却又被他嫌弃了。
都道是君心难测,也懒得多想。
我无所谓地耸耸肩,坐在床畔,执起了谭素心的手:“怎么这么傻?不是让你活下去吗?为了个男人,你糊涂啊!”
她笑笑,蓦地光彩照人起来,之前看上去的苍白无力,仿佛只是幻觉:“娘……”对着我张了张口,复又反应过来,她忙遮掩过去,“素心幼时,娘亲便跟着人跑了,只留下爹爹,独自将素心拉扯大。街坊间传言,娘亲攀龙附凤,又找到了一个更高的枝头,才会弃家于不顾。所以儿时,素心便对自己发誓,若遇上一个能让自己爱上的人,即使他再贫再困再潦倒,也会对他不离不弃。”胸口起伏不定,她发音艰难却字字清晰,竟似回光返照……
我猛然间想起了那一夜她所说,陈尚寅最初是如何的潦倒,如何的不济,她非但没有嫌弃他,反倒处处想要帮衬他。
原来早在最初,她便是这般固执了。
爱一个人,无论他如何,只想着他最好,只想着,一味爱到底……
*
血,染过一地,陈尚寅面色痛苦,用手撑着匍匐爬着。
“我不知……我真的不知你竟然爱我如此之深……我以为,你只是小姐脾气上来,随便找个人玩玩而已……即使不是我,也一定……会是其他人……”
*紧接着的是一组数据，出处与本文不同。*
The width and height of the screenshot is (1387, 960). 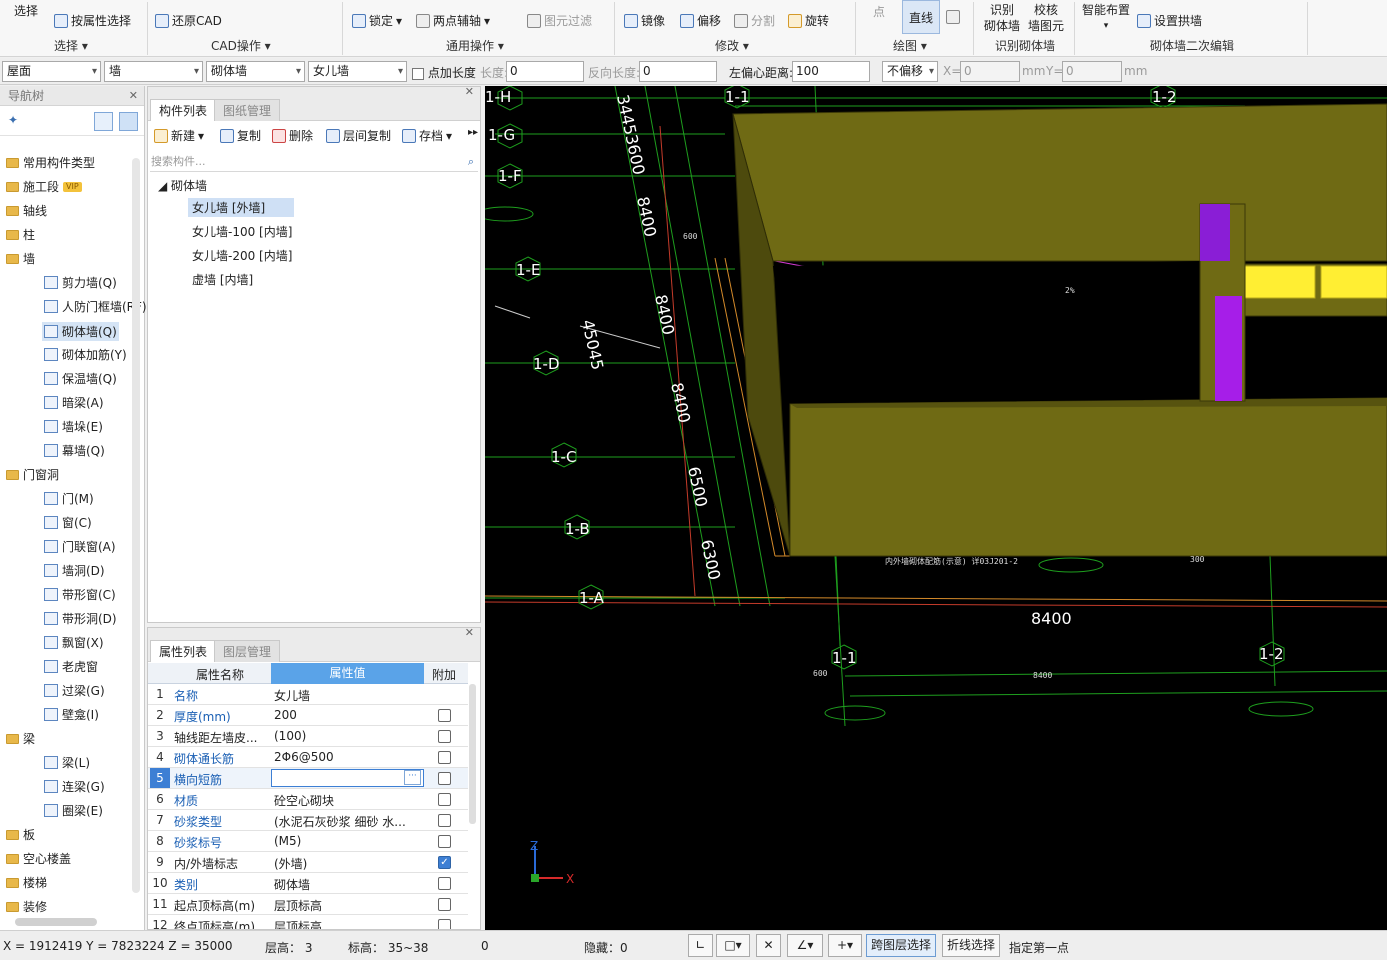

好一个“小姐脾气”,好一个“随便”!这种事,竟然还会“随便”?“随便”到将自己的清誉给一并搭了进去?
我目光微冷,想要开口,猛然意识到景行然这尊大佛还在这儿。欲出口的话只得生生扼住,收敛了几分。
“如陈大人这般贪慕高位顾念旧情的,想来即使知道,谭素心依旧是免不了这一番折磨……”当然,我所指的顾念旧情,纯属他的青梅竹马玉香林,对于谭素心,只要是个人,只要有眼睛,都可以瞧出来他对她的狠辣,“瞧瞧这如花似玉的脸蛋……陈大人好狠的心呐。一而再再而三地将她毁了。厚此薄彼,当真是令人han心……”
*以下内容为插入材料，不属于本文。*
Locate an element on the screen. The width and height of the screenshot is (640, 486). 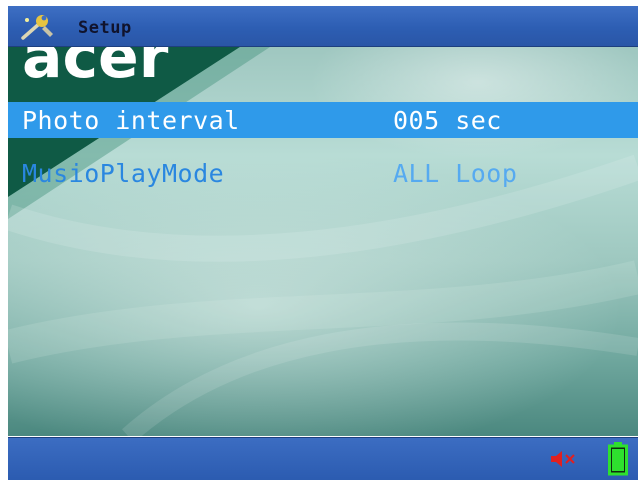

我的嗲音发得过于盛气凌人了些,薄情负相思,愁肠谁人怜?
“一而再再而三?风夫人怎知道谭素心这脸是第二次被折腾成如此?”景行然真的不是一个厚道的旁观者,既然由我开了头,他就该让我有始有终下去,非得拆我台作甚?不过这不问还好,一问就是这么有水准专门指出我弊病的,倒是让我再次惶惶。
这已经记不清是多少次,我在他面前出了疏漏了……
一次两次尚可,但多了,睿智如他,怎么可能不怀疑?
“我只是打个比方而已。”我忙打着哈哈。见景行然将信将疑,又将话题扯开,“陈大人,你觉得,该拿什么来赔谭素心好呢?她都快死了,可都是你一手促成的呢。”面纱下的脸染上嘲讽的笑意,我抚摸着谭素心的手,就是这只手,将银针扭曲了方位,生生将自己送往解脱之地吗?
陈尚寅染血的手触目惊心,双腿被截断的位置,似乎是现在才后知后觉地感觉到了疼痛。他的手摸索上那参差不齐的腿骨。那腿,早就毁了,只空留一个上半身及几寸的腿骨,行尸走ròu一般。
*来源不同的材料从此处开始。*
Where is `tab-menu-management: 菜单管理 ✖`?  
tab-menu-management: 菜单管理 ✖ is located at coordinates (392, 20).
此刻的他却如同入了魔障,对着床上无法动弹的谭素心痴痴地笑了出来:“如今我这般,赔你,可好?”
第84章平生一痴人5
陈尚寅何其可笑。
他对谭素心的伤害,即使用他的命赔偿她也无济于事。
他觉得他如今断腿残肢,就可以拿来赔她了?
当真是可笑!
床上的谭素心唇畔勾起一抹迷人的弧度,那张脸上的疤痕,仿佛也因着那抹笑而别开生面起来,分明便是丑恶的痕迹,可却让我感觉到百花绽放的光芒,幽香阵阵,沁人心脾。
“真的,可以赔吗?你觉得,有用吗?”幽幽的声音,如同自语,却在这静谧的空间,格外掷地有声。
陈尚寅瞬间便惨白了脸色,那张原本便苍白的脸上的血色一点一点褪却,只留下冰锥般的痛,在四处满溢:“我以为,一切都来得及。我以为,我可以既救了你,又保全了她。我以为,我可以谁都不用失去。我以为……”
“你以为……呵……真是好笑啊……陈大人,就是你一个‘以为’,将她给弄到了如今的地步……你可千万别说你是爱她的啊。”我发现,真的是不行了,怎么越说越离谱了呢,这怨妇气质,怎么我这个局外人比当事人还要来得浓烈些呢。暗暗瞪视了一眼抢了我位置的景行然,一定是受他影响的。对,就是这样。